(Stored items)

· · · · ·

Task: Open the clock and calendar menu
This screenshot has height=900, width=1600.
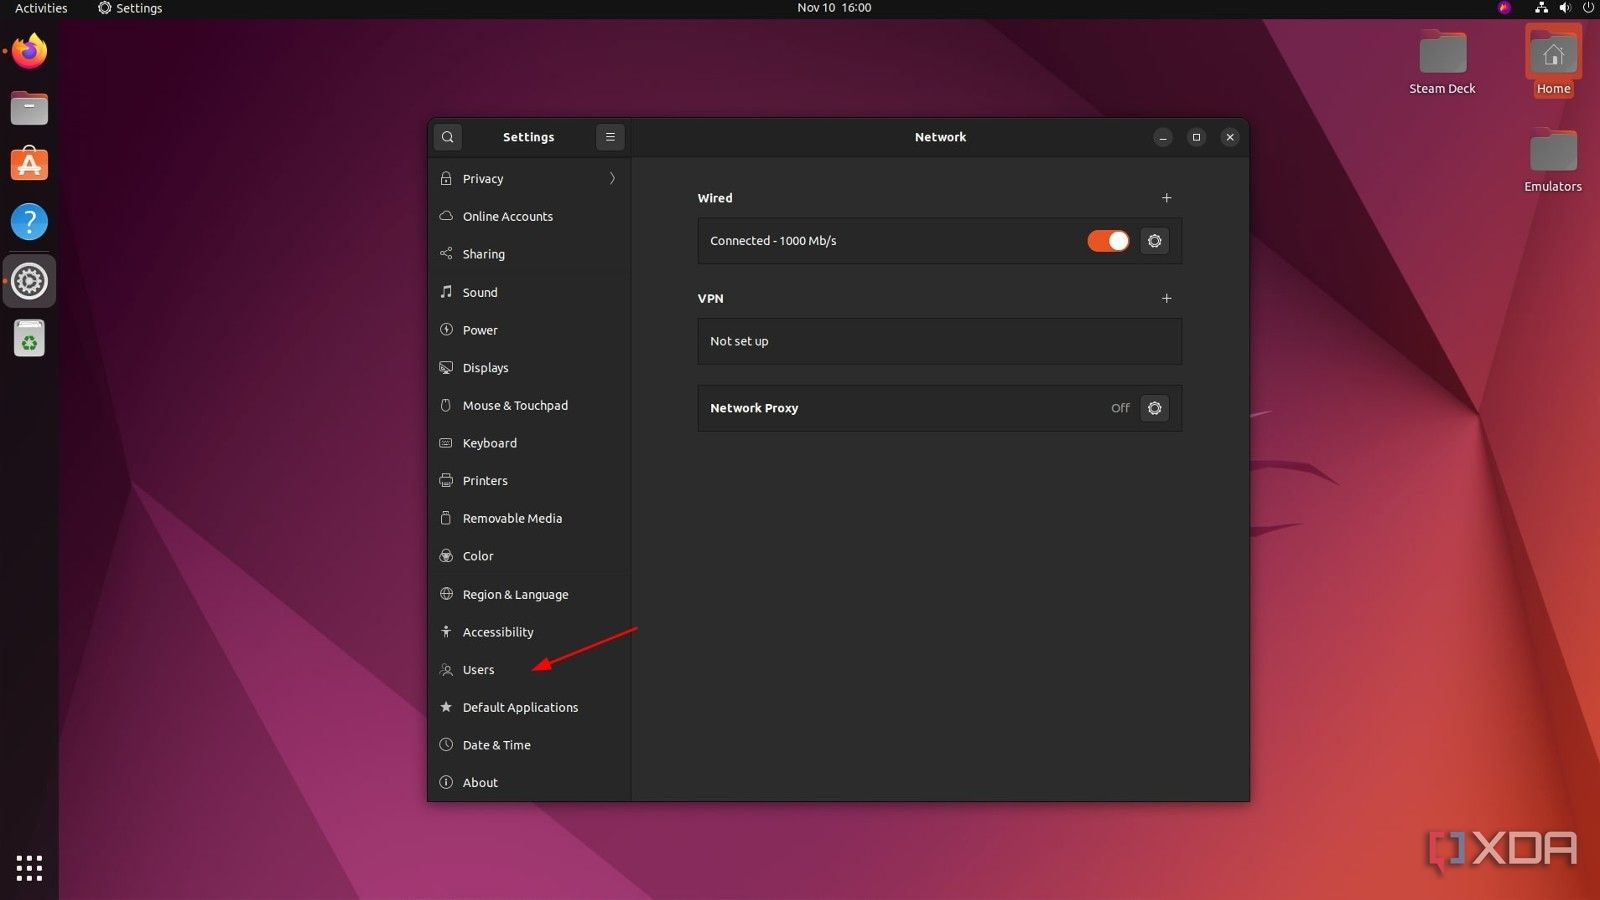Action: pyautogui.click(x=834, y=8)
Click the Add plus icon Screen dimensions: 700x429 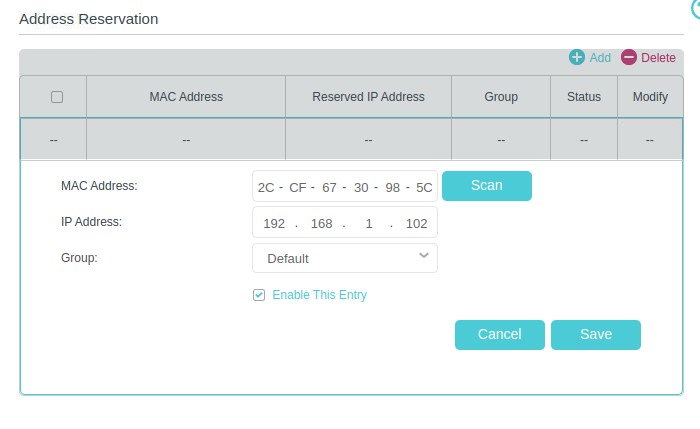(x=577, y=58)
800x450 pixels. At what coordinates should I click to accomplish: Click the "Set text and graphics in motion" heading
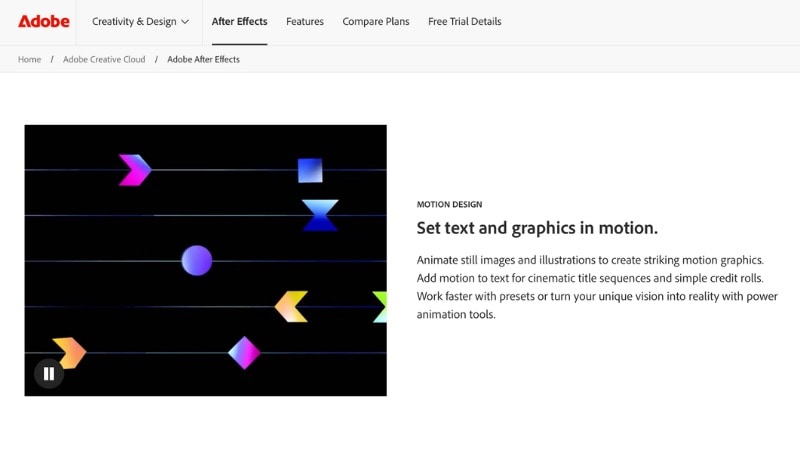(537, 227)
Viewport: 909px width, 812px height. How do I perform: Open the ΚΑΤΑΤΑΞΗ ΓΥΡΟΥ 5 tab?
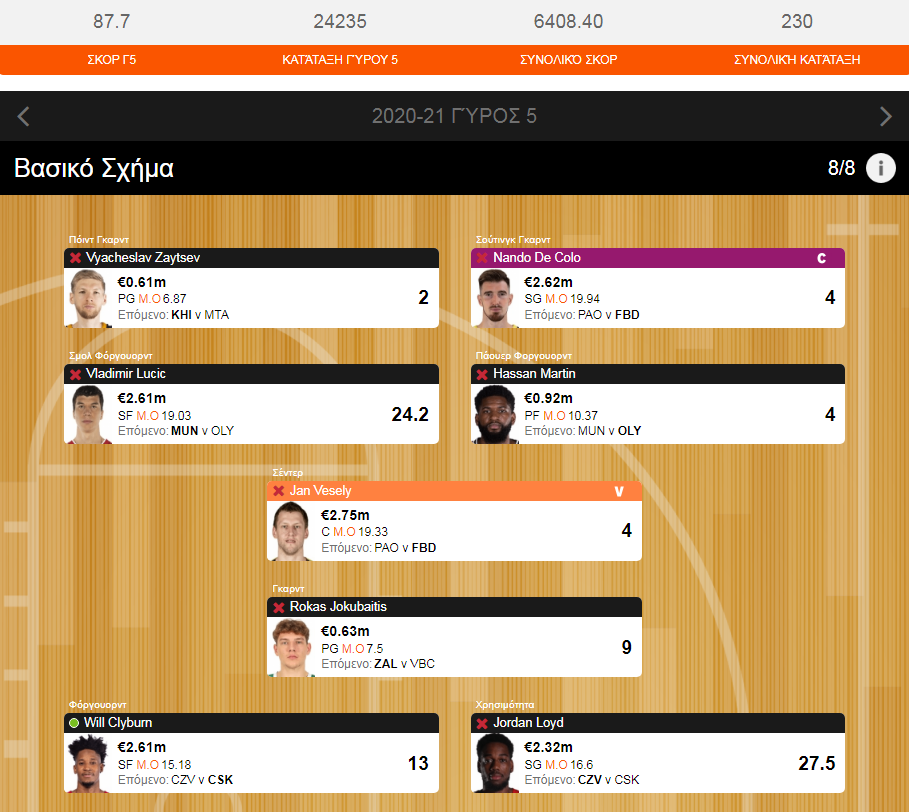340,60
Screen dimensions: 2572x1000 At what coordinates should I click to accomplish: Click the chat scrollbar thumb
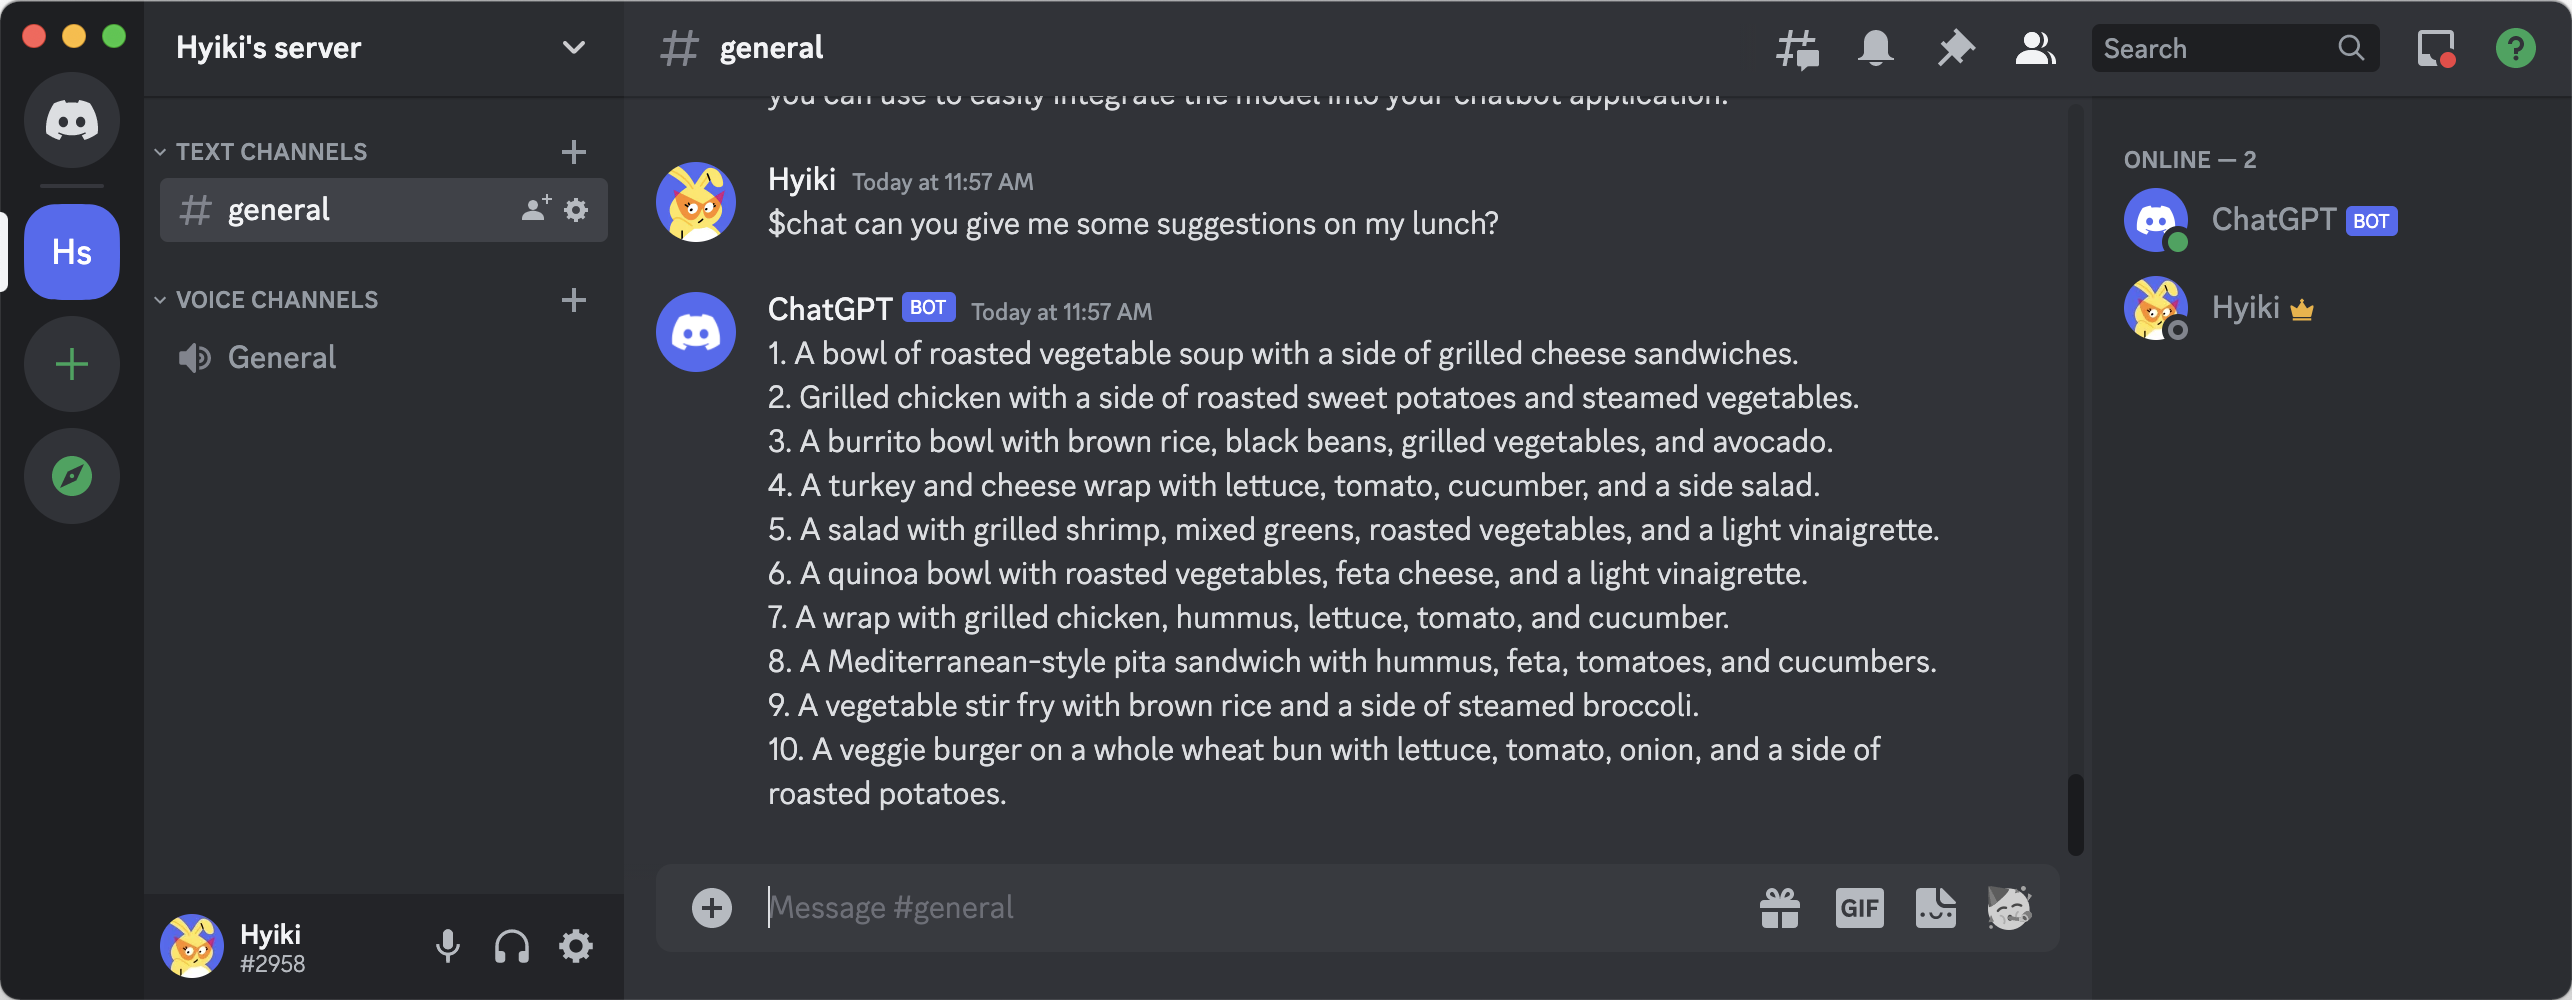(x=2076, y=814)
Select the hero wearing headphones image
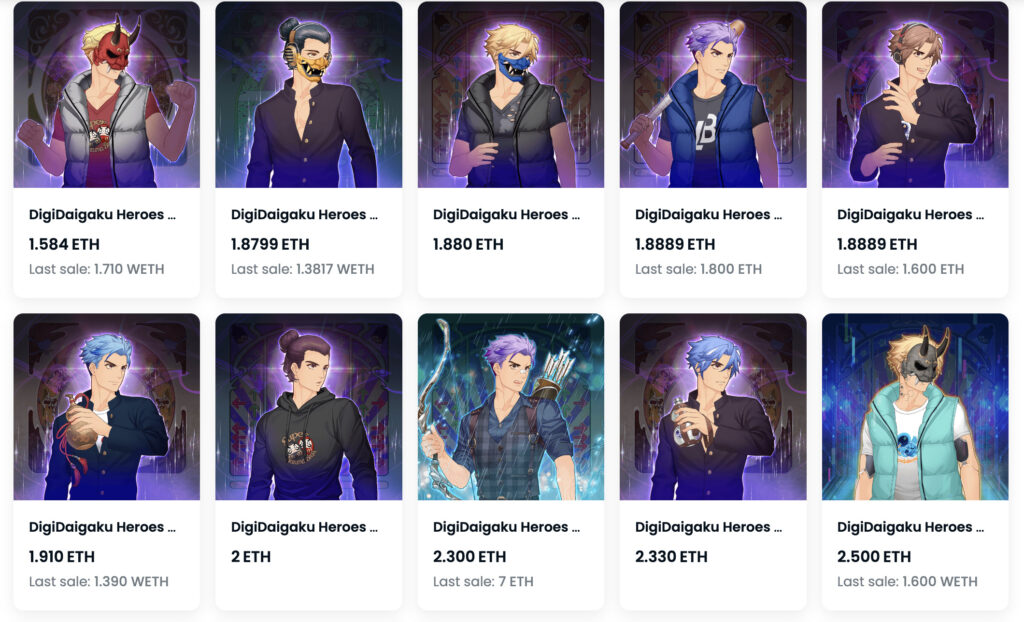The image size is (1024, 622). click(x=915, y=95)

· · · · ·

Exercise details
Render the entries from the line containing "Viewport: 909px width, 812px" through the end of the entries as a numbered list, with blank lines omitted. Leave the pictures out of your answer.

Response for this exercise
1. Viewport: 909px width, 812px height. How do I perform: Open the ΚΑΤΑΤΑΞΗ ΓΥΡΟΥ 5 tab?
2. 340,60
3. Screen dimensions: 2572x1000 At what coordinates should I click to accomplish: Click the chat scrollbar thumb
4. (x=2076, y=814)
5. Select the hero wearing headphones image
6. The image size is (1024, 622). click(x=915, y=95)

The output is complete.